II. Motion to Strike

            a. Loss of Income

            As discussed above, Plaintiff has properly pled loss of income to the extent that it is based on property damage. Therefore, the motion to strike is DENIED as to loss of income.

            b. Emotional and Physical Distress

            As discussed above, Plaintiff cannot recover for personal injuries due to the statute of limitations. Therefore, the motion to strike is GRANTED as to allegations of emotional and physical distress.

c. Punitive Damages

            “In an action for the breach of an obligation not arising from contract, where it is proven by clear and convincing evidence that the defendant has been guilty of oppression, fraud, or malice, the plaintiff, in addition to the actual damages, may recover damages for the sake of example and by way of punishing the defendant.” (Civ. Code, § 3294, subd. (a).) “‘Malice’ means conduct which is intended by the defendant to cause injury to the plaintiff or despicable conduct which is carried on by the defendant with a willful and conscious disregard of the rights or safety of others.” (Id., subd. (c)(1).) “‘Oppression’ means despicable conduct that subjects a person to cruel and unjust hardship in conscious disregard of that person’s rights.” (Id., subd. (c)(2).) Fraud is “intentional misrepresentation, deceit, or concealment of a material fact known to the defendant with the intention on the part of the defendant of thereby depriving a person of property or legal rights or otherwise causing injury.” (Id., subd. (c)(3).)

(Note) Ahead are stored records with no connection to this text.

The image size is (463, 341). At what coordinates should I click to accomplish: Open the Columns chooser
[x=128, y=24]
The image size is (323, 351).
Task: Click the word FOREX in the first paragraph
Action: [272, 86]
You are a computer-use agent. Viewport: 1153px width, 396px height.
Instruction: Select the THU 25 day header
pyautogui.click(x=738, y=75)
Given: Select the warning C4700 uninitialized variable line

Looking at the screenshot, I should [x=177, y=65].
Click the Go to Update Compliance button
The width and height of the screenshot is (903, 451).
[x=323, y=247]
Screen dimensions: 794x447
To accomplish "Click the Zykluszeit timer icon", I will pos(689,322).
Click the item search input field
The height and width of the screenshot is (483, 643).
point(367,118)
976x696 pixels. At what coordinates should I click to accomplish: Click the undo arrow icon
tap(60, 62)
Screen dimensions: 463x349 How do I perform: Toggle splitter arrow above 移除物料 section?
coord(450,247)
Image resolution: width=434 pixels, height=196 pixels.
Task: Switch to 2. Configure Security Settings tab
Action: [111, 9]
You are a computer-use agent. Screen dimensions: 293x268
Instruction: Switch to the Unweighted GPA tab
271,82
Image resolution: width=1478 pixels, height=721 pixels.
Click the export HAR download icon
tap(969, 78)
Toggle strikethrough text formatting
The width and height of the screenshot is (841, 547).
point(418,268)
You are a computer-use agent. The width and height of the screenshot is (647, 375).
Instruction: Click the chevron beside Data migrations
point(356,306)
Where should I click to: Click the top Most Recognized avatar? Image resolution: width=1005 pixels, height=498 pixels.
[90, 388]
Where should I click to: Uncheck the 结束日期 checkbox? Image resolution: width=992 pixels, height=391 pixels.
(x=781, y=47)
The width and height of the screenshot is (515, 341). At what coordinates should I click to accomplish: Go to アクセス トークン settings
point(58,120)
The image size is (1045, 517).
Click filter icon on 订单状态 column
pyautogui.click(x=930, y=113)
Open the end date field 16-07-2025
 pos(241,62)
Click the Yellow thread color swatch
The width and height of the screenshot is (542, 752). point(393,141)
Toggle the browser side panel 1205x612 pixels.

            Here, Plaintiff has adequately pled malicious conduct by alleging that Defendants knew about the dangerous conditions but refused to address them. Defendants’ alleged failures ultimately led to a fire that destroyed Plaintiff’s home and personal possessions. For pleading purposes, this supports a reasonable inference that Defendants acted in conscious disregard for Plaintiff’s rights and safety. Therefore, the motion to strike is DENIED as to punitive damages.

CONCLUSION

            Defendants’ demurrers are SUSTAINED in part as set forth above without leave to amend. The motions to strike are GRANTED in part as set forth above without leave to amend.